EXCERPT:
Parallel Storage: A Remedy for HPC Data Management

By Christopher Lazou

January 18, 2008

The advent of more powerful compute systems has increased the capacity to generate data at a fantastic rate. To solve associated issues of data management, a combination of grid technology and other storage components are currently being deployed. Many solutions have been designed to address these petabyte-scale data management problems, including new software, NAS/NFS products and parallel storage solutions from IBM, Panasas and others. This involves handling and storing very large data sets accessed simultaneously by thousands of compute clients.

Extreme single projects such as the Linear Hadron Collider (LHC) at CERN are producing 15 petabytes of data each year. Raw data are distributed to Tier-0 data centres and then, after an order of magnitude reduction, are passed on to Tier-1 data centres and so on. This activity involves 130 computer centres of which 12 are very large.

In HPC there is a strong demand for parallel storage from users in the fields of computational physics, CFD, crash analysis, climate modelling, oceanography, seismic processing and interpretation, bioinformatics, cosmology, computational chemistry and materials sciences. The parallel storage requirement is being driven by the growing size of data sets, more complex analysis, the requirement to run more jobs, simulations with more iterations and the fact that the HPC solutions (Linux clusters) are using multicore processors and more nodes. Inherently the systems and applications are becoming more parallel, hence the requirement for parallel I/O increases.

Before we concentrate on HPC storage needs, let’s briefly review the disk storage market trends.

The disk storage market is expanding rapidly. By 2008 the HPC storage market will be well over $4 billion, according to IDC. The spread of broadband creates huge volumes of data, increasing data exchange in commercial transactions, email, images, video and music. Since interactions are global, this is happening 24 hours a day, 7 days a week. This data growth and non-stop operations put storage and data protection at the heart of this business, requiring high-speed processing for large data sets and high-speed backup for protection. Tape is insufficient for this purpose.

High-end NAS storage systems are likely to be using 10 Gbps TCP/IP (soon to be using 20 Gbps) and could have over 150 TBs in a single rack. It is often connected to SAN with a fibre cable and expandable into a cluster.

To deliver a “best-in-class” solution, the compute server and data handling are decoupled. They are highly complementary, but need to be scaled together for balance to handle several petabytes of active data. Although data patterns vary, the system needs to be designed from the ground up for multiple petabyte capability and several millions, or even billions, of files. It is therefore imperative that the data handling systems scale and the network bandwidth does not become a bottleneck.

In the rich digital content environment of today, the limitations of traditional NAS/SAN storage — scalability, performance bottlenecks and cost — are driving the industry to find new solutions. The response from the industry was the clustered storage evolution. Vendors claim that clustered NFS storage provides customers with enormous benefits in this digital content environment. The benefits include massive scalability, 100X larger file system, unmatched performance, 20X higher total throughput and industry-leading reliability. They also claim it is as easy to manage a 10-petabyte file system as a 1-terabyte file system. Clustered NFS solutions are fine for most large Web sites, but they simply don’t handle the kind of large files typical of most HPC applications very well.

EXTRACTED INFORMATION:
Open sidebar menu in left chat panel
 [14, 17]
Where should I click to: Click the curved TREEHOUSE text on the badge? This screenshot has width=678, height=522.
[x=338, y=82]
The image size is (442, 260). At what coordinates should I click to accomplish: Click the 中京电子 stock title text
...
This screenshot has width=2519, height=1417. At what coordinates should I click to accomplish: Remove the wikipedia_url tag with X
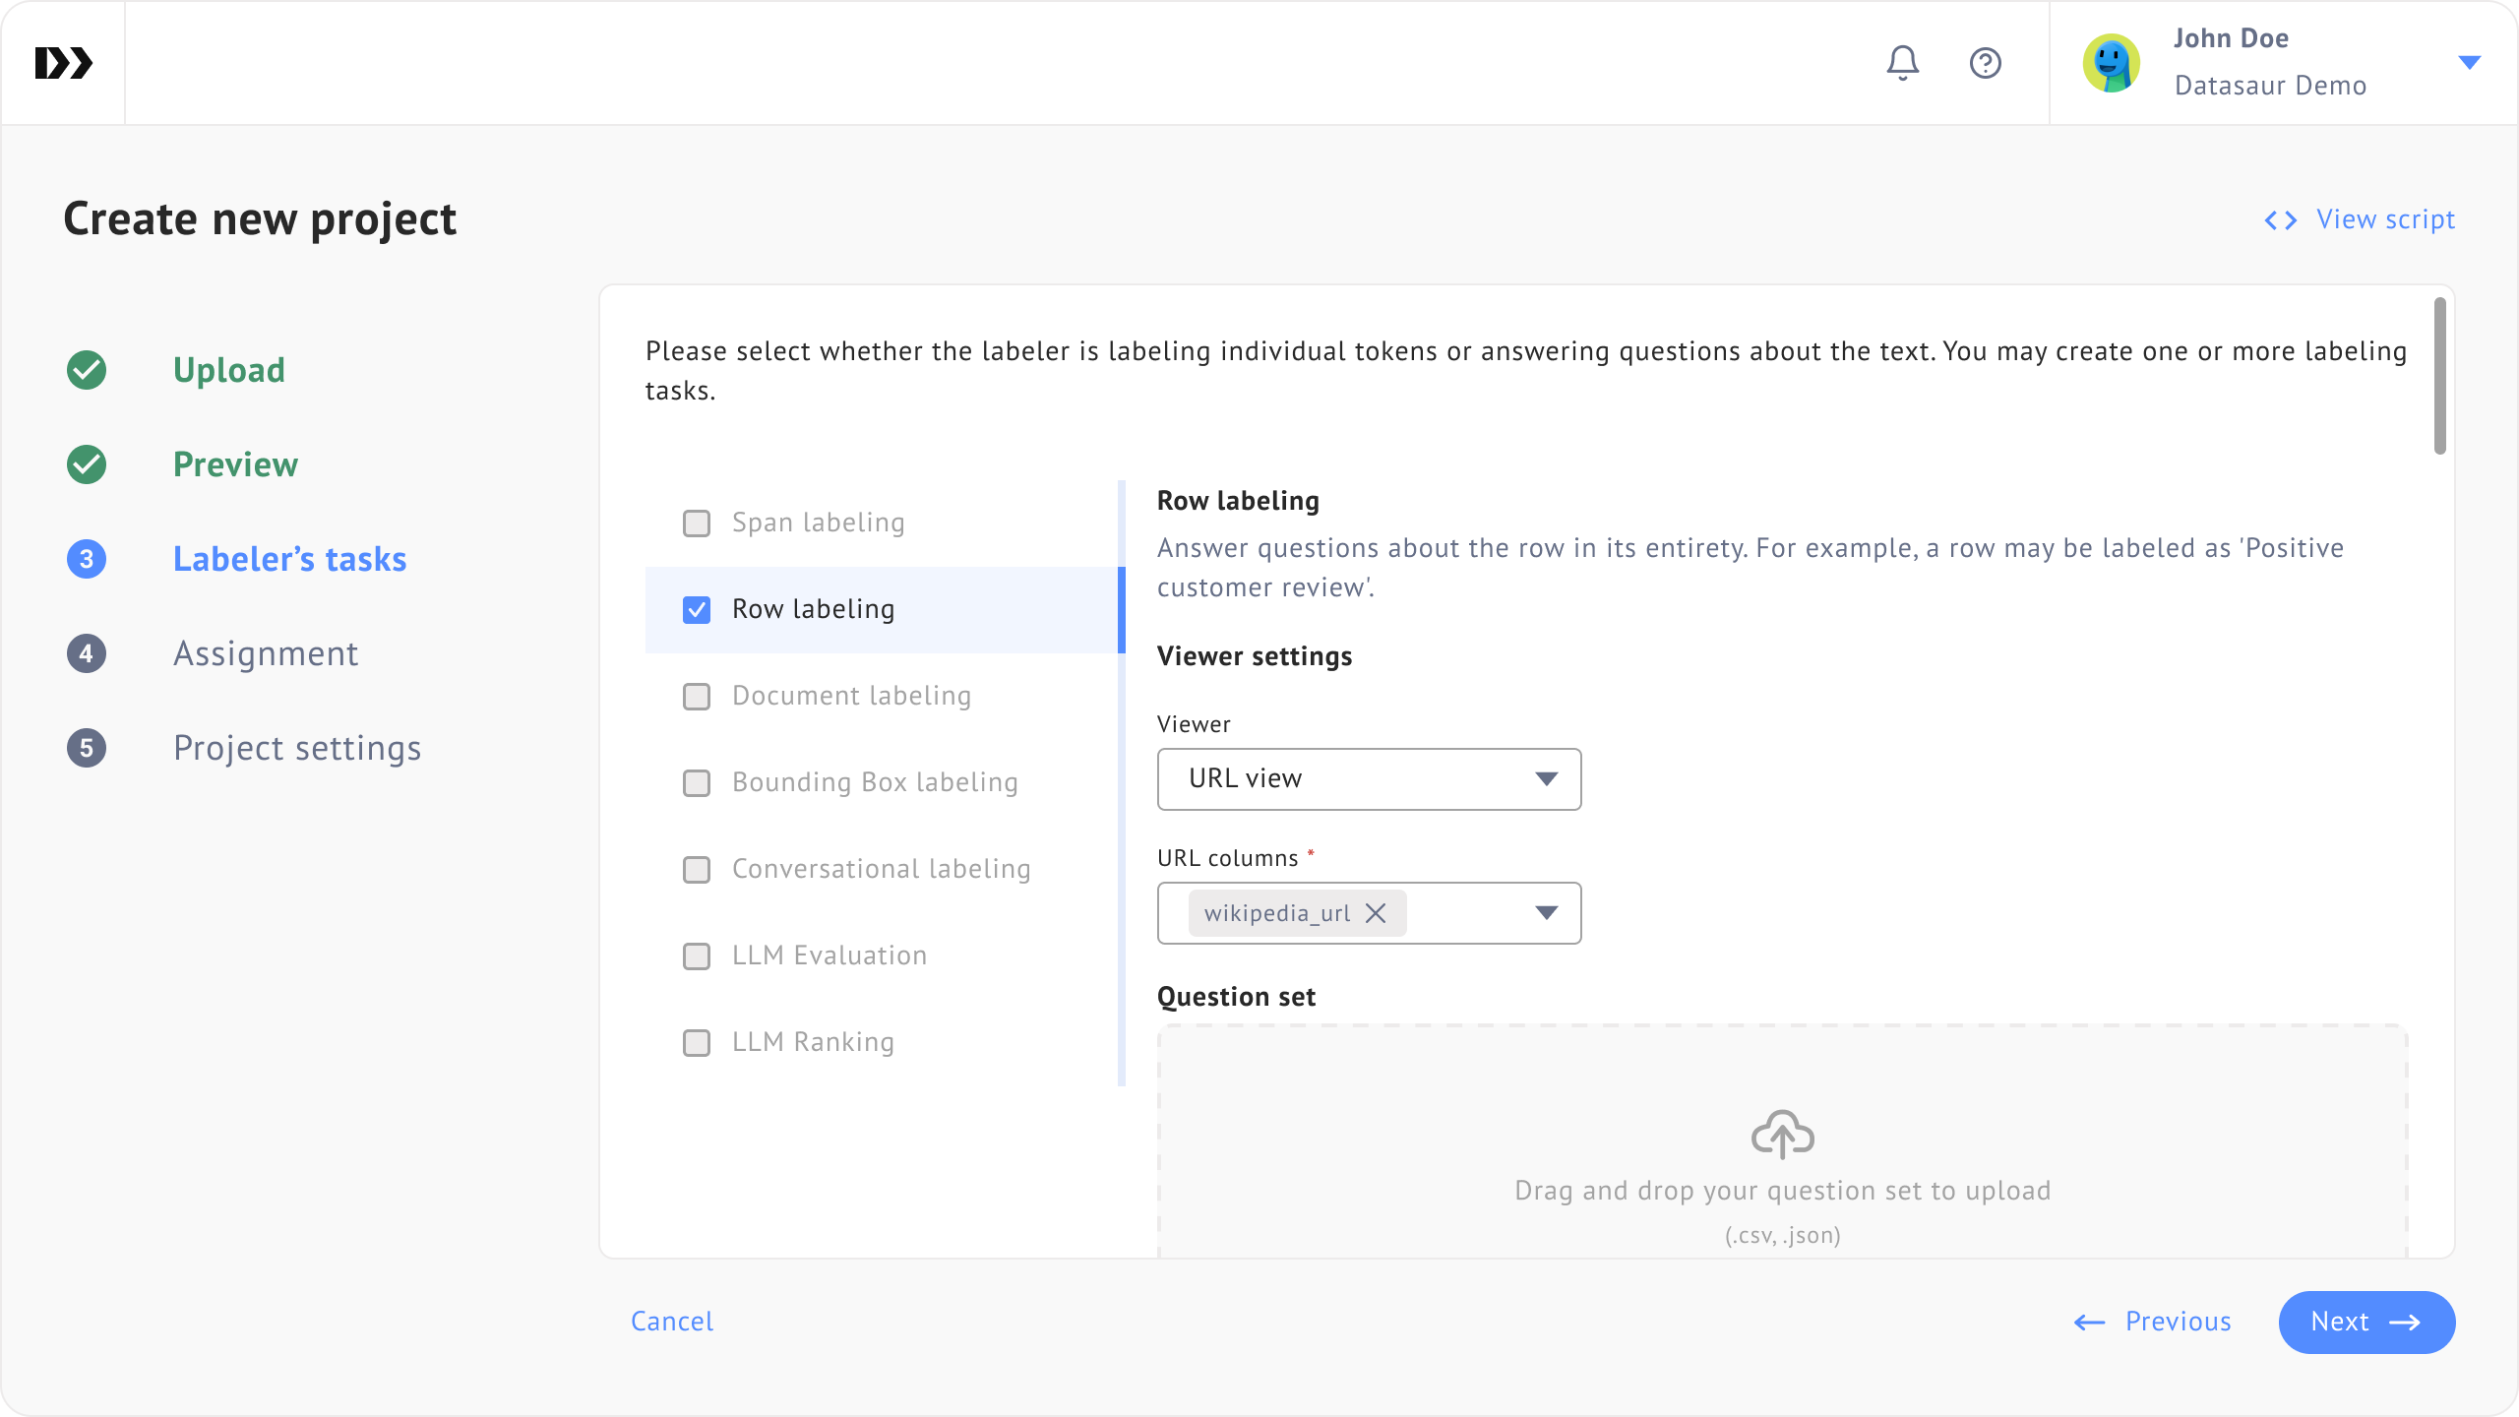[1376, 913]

REQUIRED TASK: Reproduce the part of the parallel storage article starting with "High-end NAS storage" and going on through "into a cluster.", word for word.

RIGHT ANSWER:
High-end NAS storage systems are likely to be using 10 Gbps TCP/IP (soon to be using 20 Gbps) and could have over 150 TBs in a single rack. It is often connected to SAN with a fibre cable and expandable into a cluster.